Just imagine a complex algorithm that pulls hundreds of millions of records from a database, taking minutes to transform them into another format: you wouldn’t want to make your computer do that more than is absolutely necessary.

initials.go

package main

import (
	"bufio"
	"os"
	"strings"
)

const (
	initialsFilePath = "tmp/initials.txt"
)

func initialsLoad() string {
	if _, err := os.Stat(initialsFilePath); err != nil {
		if os.IsNotExist(err) {
			return ""
		} else {
			panic(err)
		}
	}

	file, err := os.Open(initialsFilePath)
	if err != nil {
		panic(err)
	}
	defer file.Close()

	scanner := bufio.NewScanner(file)
	if scanner.Scan() {
		if text := strings.TrimSpace(scanner.Text()); text != "" {
			return text
		}
	}

	return ""
}

func initialsSave(value string) {
	file, err := os.Create(initialsFilePath)
	if err != nil {
		panic(err)
	}
	defer file.Close()

	if _, err := file.WriteString(value); err != nil {
		panic(err)
	}
}

func initials() string {
	if value := initialsLoad(); value != "" {
		return value
	}

	nameWords := strings.Split(name(), " ")
	var builder strings.Builder

	for _, word := range nameWords {
		if len(word) > 0 {
			builder.WriteByte(word[0])
		}
	}

	value := builder.String()

	initialsSave(value)

	return value
}

main.go

package main

import (
	"github.com/theTardigrade/example/internal/action"
)

func main() {
	action.Greet(initials())
}

Final Thoughts About Structure

This article has gone over some of the directories you may want to create in order to organize a simple project, but, of course, you’re likely to need a more complicated directory structure as your program evolves and becomes more advanced, requiring more lines of code. Whenever you add a new package or function to your codebase, it’s always important to think about how it links in with the rest of your code and let that relationship dictate the directory structure.

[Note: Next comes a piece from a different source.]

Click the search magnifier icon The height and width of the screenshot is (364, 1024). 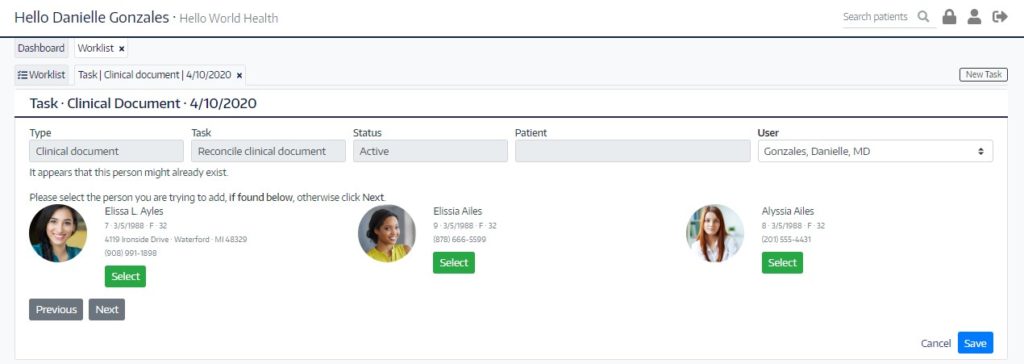[923, 17]
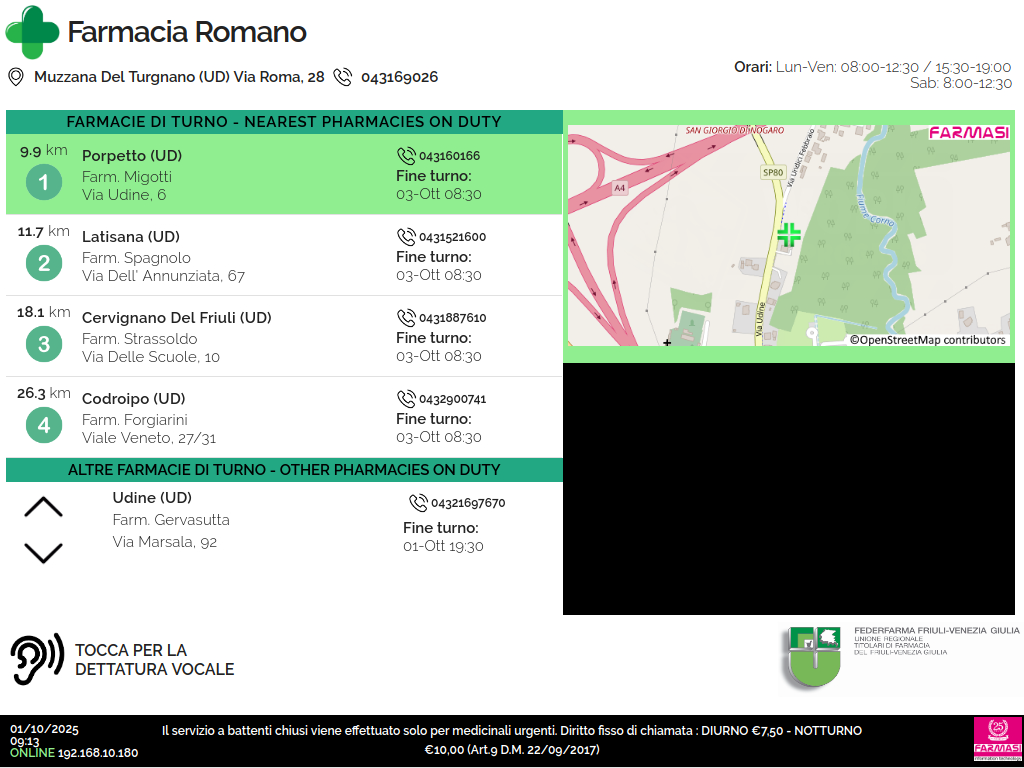Click the Federfarma Friuli-Venezia Giulia shield logo
The width and height of the screenshot is (1024, 768).
[811, 656]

The wall of a structure made out of bricks and mortar.
Sometimes architects design brick walls. Sometimes they design software.

For example, a web server may have a directory for the route-handling packages, another for the data-model packages and another for the HTML templates. On the other hand, a simple library or microservice might have no subdirectories at all. Once you have a clear idea in your head about the architecture of your code, then you can begin to structure it properly.